Learning Python 3 threading module

The threading module that comes with Python is very nice to use. It is a bit scary at the beginning, but becomes a handy tool to attach to your Python toolbelt after a while.

What are threads?

In the past threads used to be referred at as "lightweight tasks". I like to consider that I have a main program that can fire tasks in the background and collect the result later when I need it.

When you launch a Python program you end up with a new process that contains one thread called the main thread. If you need to, you can launch additional tasks that will run concurrently.

One very common example is having the main thread of a program wait for remote connections and handle each new client in a separate thread.

Threads are managed by the operating system. Under the hood, most of the times, the pthreads C library is used by a program to ask the OS to create new threads. This is how CPython interacts with threads.

Scary threads

Threads have a key feature that makes them extremely powerful but also hard to use: threads share the same memory space.

That makes threads lightweight because creating a new thread, only means allocating a tiny bit of memory. Just enough memory to hold the thread stack and the bookkeeping done by the kernel. We are talking about a few kilobytes of RAM per thread.

However it also means that every thread of the same process can access everything from the others. A thread that holds a socket for instance, cannot keep it for itself. At any moment another thread can access this socket, modify it, close it, destroy it and so on.

A lot of smart people have worked hard on this problem, and they all tend to agree: threaded code is hard.

Thread safety

Threads are difficult but they have been around for ages and a lot of programs tend to use them anyway. So it must be possible to work with them somehow, right?

The answer is yes, some nice developers made reusable tools and libraries that cooperate well with threads. The fact that an API avoids most pitfall related to threads makes this API thread safe.

In Python thread safety is often achieved by avoiding shared mutable state. Meaning that threads avoid modifying the data they put in common.

Sometimes it's impossible to completely avoid shared mutable state, so instead threads collaborate to make sure they are either:

all reading the data and no one is writing it
a single thread is writing and no one else is reading

These two points are the key to understanding threads.

As a side note, they are also the leitmotiv of the Rust borrow checker. Rust is a language that guaranties at compile time that a program is thread safe. If you often write threaded code, Rust is probably the best tool you can hang at your belt.

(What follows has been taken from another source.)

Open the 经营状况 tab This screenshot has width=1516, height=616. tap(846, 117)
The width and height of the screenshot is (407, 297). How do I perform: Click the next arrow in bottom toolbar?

The hard thing about threads in Python is that it is impossible to prove the safety of a program. Unit testing doesn't help, static analysis may raise some warnings but the only way to tackle the problem is to be careful.

CPython, GIL and atomic operations

The Internet is full of incorrect facts about Python and threads. The worst one is not the famous one saying that Python cannot use threads - at least if you don't use them you are not using them incorrectly. No the dangerous one is the one saying that Python provides thread safety by default thanks to the Global Interpreter Lock.

The GIL is an implementation detail of CPython (the most common implementation of the Python language that most people refer to as just "Python"). The GIL is there to protect CPython internals from issues related to thread safety.

Can Python use threads?

Yes absolutely.

CPython uses native OS threads but the GIL makes sure that only one thread executes some Python bytecode at a time. It makes Python a good platform for IO bound applications (sockets, HTTP, files...), less for CPU bound ones.

CPU heavy applications cannot be written in pure Python and run on CPython while leveraging multiple cores. There are ways to bypass the GIL for CPU bound programs:

Write some of the code in C and release the GIL, like Numpy.
Use multiple processes instead of multiple threads.

So the GIL makes Python code thread safe?

Not at all.

The GIL does not bring thread safety to the user's Python code but makes some basic Python operations atomic. Other implementations of Python, like Pypy do not bring the same guaranties.

What is more, even in CPython it is a slippery slope. Some operations on dicts are atomic and some aren't, it becomes very hard to verify the safety of code that relies on these implementation details.

Thread safety in practice

Before looking at some code, let's remind how to access shared data between thread safely:

some threads are reading the data and no one is writing it
a single thread is writing and no one else is reading

No shared mutable state, safe

import threading

def print_number():
    number = 42
    print(threading.current_thread().name, number)

t1 = threading.Thread(target=print_number)
t2 = threading.Thread(target=print_number)
t1.start()
t2.start()

This example creates two threads, that run the print_number function when their start method is called.

All thread get their own version of number when they run the function. No shared state, this code is safe.

Shared immutable state, safe

import threading

number = 42

def print_number():
    print(threading.current_thread().name, number)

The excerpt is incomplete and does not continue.